%%

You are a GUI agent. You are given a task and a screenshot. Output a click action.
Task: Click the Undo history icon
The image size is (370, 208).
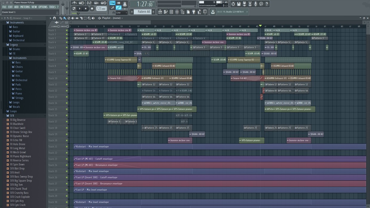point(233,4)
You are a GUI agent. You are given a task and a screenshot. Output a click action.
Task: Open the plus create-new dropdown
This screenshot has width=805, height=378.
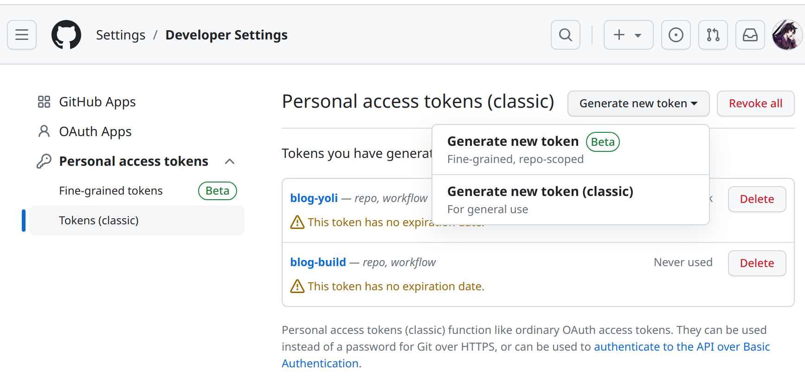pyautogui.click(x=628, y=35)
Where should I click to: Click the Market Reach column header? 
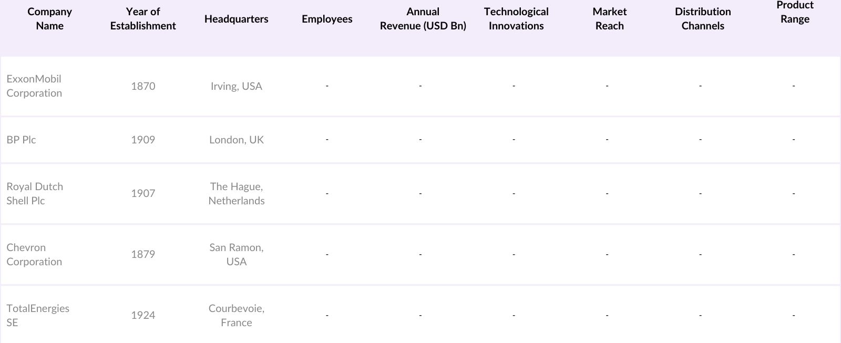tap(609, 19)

%%

*Assigned task*
Output nothing but an exact retyping of the material, pictures excluded.

*Output for this exercise*
You are a GUI agent. You are given a task and a screenshot. Output a click action.
Task: Click the Undo history icon
The image size is (370, 208).
point(233,4)
You are a GUI agent. You are given a task and a screenshot. Output a click action.
Task: Open the plus create-new dropdown
This screenshot has width=805, height=378.
pyautogui.click(x=628, y=35)
Where should I click to: Click the Market Reach column header? 
tap(609, 19)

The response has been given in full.